L’AQUILA – “Abbiamo assunto un atteggiamento che favorisce lo sviluppo del processo, senza pregiudicare ovviamente la nostra aspettativa sulla possibile rimessione degli atti”.
Lo ha detto l’avvocato Attilio Cecchini (nella foto), che assieme a Angelo Colagrande difende Pietro Sebastiani, presidente della commissione di collaudo della casa dello studente, nel processo per il crollo della struttura la mattina del 6 aprile 2009.
Spiegando l’atteggiamento della difesa, Cecchini ha detto che “il Gup non ha sospeso il processo, anche se avrebbe potuto, noi non ci siamo opposti e attendiamo che la Corte di Cassazione il 27 si pronunci sulla nostra istanza”.

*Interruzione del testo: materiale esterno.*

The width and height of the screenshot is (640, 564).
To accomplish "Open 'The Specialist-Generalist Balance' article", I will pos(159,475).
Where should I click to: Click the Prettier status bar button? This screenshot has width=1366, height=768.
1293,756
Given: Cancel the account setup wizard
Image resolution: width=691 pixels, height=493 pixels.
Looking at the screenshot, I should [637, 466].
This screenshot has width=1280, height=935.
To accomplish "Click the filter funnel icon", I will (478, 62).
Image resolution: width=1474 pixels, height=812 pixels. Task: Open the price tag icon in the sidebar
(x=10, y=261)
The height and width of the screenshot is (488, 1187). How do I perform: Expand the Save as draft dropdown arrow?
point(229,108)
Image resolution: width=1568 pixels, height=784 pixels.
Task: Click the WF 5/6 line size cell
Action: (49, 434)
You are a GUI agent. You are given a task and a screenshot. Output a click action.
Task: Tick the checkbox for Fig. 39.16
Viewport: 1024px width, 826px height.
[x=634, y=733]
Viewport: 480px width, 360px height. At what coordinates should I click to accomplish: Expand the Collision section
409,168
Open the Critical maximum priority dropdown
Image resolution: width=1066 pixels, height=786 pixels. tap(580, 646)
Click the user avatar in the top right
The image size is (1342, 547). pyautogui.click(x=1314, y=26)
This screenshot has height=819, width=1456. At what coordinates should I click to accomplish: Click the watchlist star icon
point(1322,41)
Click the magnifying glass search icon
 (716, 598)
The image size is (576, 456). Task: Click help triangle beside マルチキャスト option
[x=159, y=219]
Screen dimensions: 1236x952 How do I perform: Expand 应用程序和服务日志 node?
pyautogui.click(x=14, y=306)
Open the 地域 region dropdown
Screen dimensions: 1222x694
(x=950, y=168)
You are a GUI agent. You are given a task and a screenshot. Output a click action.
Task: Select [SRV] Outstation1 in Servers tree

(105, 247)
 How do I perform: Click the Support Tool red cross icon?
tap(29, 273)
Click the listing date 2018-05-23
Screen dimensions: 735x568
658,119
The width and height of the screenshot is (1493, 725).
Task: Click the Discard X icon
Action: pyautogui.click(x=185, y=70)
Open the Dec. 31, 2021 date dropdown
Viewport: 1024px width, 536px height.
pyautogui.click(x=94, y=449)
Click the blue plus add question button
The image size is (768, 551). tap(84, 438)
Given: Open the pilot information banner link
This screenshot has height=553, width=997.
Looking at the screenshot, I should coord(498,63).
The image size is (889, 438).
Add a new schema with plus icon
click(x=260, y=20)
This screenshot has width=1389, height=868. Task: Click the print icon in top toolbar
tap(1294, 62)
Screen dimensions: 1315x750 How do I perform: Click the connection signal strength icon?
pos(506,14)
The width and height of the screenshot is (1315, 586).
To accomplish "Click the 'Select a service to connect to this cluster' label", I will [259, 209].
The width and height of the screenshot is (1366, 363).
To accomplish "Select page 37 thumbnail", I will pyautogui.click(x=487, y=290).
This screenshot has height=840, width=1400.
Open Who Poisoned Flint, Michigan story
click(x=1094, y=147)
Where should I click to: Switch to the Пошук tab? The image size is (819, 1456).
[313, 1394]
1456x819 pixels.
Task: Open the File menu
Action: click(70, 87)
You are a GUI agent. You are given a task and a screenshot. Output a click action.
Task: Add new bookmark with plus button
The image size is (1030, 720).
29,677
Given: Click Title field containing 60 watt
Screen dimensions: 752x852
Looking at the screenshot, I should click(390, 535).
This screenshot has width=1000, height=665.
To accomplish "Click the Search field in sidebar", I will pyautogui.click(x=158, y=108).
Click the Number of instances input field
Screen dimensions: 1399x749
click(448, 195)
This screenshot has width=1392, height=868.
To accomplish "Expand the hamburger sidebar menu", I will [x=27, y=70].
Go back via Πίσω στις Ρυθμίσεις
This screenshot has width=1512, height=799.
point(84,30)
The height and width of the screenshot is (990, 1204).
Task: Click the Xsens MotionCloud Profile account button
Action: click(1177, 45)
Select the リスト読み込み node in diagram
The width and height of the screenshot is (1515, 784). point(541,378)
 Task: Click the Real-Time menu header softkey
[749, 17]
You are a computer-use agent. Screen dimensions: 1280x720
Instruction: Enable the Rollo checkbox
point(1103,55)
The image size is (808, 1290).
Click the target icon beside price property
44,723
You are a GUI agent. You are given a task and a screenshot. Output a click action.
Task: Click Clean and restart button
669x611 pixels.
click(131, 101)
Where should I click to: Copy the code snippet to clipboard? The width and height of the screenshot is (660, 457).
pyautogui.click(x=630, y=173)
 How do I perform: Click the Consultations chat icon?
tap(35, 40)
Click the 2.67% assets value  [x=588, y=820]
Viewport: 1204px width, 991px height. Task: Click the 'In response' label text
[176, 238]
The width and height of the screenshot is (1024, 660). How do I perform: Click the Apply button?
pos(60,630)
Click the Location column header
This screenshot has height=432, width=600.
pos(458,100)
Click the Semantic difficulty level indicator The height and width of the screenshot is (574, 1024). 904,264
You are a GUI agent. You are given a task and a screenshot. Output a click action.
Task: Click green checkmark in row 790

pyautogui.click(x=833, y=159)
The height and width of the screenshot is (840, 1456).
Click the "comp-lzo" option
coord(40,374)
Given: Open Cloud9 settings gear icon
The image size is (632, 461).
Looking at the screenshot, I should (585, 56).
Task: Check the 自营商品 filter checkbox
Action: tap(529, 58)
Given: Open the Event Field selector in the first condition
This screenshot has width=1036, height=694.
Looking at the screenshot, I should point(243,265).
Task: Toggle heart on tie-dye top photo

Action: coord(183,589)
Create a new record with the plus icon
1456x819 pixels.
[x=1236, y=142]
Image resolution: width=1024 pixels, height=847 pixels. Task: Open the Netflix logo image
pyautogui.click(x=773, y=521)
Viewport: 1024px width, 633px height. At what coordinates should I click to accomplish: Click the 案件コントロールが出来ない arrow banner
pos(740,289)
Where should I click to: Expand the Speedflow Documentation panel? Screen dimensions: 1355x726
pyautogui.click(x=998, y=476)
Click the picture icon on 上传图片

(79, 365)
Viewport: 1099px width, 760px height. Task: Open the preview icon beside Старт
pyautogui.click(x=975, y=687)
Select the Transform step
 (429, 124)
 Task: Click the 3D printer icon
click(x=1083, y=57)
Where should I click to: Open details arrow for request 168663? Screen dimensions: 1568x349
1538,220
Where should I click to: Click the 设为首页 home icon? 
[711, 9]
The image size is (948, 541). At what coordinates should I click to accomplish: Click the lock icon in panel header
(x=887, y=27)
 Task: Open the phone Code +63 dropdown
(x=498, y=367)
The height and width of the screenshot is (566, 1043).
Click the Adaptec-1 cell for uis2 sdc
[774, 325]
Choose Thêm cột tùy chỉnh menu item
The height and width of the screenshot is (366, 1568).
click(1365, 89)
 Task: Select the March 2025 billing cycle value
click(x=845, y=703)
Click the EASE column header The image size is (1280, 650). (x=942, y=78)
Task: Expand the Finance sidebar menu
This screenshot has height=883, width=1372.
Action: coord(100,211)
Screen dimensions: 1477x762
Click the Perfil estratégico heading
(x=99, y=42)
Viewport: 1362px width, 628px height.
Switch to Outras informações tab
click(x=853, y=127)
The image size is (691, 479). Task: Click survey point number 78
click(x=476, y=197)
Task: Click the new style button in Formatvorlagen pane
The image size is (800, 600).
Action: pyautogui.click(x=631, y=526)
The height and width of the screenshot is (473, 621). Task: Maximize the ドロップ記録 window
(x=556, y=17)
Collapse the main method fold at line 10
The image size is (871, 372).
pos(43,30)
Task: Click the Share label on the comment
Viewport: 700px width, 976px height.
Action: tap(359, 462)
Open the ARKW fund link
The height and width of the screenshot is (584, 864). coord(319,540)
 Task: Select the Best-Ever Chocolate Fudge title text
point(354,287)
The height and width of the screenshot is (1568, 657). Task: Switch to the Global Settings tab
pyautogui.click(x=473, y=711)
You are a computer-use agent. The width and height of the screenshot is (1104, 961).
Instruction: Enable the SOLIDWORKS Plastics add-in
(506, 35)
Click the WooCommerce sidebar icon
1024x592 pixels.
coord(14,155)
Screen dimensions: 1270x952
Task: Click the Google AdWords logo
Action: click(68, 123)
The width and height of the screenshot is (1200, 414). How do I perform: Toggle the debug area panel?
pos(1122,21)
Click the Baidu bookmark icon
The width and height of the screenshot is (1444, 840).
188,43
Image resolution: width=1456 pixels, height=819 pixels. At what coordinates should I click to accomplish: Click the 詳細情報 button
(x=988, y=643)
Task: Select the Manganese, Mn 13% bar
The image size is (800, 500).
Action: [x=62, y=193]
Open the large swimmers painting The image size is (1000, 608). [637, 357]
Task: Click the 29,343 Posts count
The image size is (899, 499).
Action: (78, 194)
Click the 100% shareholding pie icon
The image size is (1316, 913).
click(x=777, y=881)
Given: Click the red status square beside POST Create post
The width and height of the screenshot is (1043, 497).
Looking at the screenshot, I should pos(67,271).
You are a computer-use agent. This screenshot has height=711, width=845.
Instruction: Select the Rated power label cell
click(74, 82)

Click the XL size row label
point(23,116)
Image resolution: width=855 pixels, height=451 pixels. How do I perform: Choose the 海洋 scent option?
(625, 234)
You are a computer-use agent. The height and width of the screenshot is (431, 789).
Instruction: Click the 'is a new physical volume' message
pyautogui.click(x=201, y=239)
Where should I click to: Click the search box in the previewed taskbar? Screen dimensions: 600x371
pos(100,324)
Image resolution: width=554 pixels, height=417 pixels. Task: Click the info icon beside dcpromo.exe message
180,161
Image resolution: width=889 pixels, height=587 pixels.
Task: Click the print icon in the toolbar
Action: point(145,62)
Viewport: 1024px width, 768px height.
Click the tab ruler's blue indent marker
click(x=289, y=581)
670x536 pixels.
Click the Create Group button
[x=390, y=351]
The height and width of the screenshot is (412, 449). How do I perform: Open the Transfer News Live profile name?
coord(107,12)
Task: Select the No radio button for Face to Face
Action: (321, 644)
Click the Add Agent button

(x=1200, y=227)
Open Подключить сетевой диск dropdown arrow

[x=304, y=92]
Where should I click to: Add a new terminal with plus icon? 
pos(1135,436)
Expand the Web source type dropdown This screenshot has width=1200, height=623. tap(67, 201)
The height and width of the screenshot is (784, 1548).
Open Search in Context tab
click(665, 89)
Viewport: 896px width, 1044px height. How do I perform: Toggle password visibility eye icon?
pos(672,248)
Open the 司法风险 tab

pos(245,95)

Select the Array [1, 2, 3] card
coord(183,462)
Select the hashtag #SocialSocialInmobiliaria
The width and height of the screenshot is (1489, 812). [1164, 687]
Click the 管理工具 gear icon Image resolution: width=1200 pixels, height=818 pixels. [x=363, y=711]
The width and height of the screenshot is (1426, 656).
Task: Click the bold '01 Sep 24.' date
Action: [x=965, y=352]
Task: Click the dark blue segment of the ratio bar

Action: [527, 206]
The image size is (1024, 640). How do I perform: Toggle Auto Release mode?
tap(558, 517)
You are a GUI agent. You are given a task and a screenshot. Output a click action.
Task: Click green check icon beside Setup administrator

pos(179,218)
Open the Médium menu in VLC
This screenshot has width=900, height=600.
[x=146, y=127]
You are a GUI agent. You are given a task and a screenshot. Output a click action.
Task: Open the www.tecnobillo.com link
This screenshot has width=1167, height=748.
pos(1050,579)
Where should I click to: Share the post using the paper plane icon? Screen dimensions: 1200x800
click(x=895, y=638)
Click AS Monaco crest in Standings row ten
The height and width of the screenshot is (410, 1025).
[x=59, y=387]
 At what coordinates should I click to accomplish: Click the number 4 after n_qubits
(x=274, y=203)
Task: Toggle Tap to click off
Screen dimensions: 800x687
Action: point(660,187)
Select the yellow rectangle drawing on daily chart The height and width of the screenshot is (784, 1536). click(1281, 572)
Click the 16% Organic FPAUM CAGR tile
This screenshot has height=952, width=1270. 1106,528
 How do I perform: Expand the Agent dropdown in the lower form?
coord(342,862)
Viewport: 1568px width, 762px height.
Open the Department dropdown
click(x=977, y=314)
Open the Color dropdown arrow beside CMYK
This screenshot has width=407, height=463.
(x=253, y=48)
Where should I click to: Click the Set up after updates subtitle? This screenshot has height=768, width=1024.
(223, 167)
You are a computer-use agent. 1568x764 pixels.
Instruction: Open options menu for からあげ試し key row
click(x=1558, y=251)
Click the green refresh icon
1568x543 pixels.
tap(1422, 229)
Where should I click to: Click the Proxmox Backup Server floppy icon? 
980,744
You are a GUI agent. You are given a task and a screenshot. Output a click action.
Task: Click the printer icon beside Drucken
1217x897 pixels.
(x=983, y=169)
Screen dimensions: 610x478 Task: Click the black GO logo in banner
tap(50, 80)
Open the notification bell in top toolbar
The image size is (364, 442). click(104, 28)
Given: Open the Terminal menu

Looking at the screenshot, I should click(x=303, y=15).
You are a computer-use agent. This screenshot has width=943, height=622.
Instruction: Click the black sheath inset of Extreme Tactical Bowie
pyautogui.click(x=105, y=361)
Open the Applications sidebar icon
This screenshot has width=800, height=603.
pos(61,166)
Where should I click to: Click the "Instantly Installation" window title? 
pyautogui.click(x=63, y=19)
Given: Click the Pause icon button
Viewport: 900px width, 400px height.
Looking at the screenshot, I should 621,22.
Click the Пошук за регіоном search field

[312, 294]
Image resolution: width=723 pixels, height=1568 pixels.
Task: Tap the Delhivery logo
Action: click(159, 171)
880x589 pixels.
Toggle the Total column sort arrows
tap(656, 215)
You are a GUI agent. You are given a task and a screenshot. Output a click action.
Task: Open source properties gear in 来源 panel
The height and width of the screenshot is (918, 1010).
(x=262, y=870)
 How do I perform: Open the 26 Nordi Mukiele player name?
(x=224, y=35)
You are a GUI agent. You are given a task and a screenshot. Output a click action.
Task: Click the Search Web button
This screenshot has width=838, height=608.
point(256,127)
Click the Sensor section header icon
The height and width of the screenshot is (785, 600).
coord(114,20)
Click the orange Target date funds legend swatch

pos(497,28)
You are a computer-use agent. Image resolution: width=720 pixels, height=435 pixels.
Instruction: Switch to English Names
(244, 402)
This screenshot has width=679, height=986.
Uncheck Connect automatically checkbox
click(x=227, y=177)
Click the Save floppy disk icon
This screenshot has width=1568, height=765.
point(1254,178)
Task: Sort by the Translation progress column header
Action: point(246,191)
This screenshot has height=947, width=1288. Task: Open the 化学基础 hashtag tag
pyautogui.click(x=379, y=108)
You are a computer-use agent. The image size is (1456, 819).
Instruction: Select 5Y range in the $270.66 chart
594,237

Quanto alla citazione dei responsabili civili (Angelini, Università, Miur, Regione e Adsu), Cecchini si è limitato a dire che “noi difensori abbiamo preso atto di questa richiesta e ovviamente è nel nostro interesse che si allarghi il contraddittorio a tutte le parti interessate”.
L’avvocato ha concluso spiegando che “faremo un’udienza qualche giorno prima del 27, per la regolarizzazione del contraddittorio nei riguardi dei responsabili civili, che dovranno essere citati dalle parti civili che li hanno sollecitati”.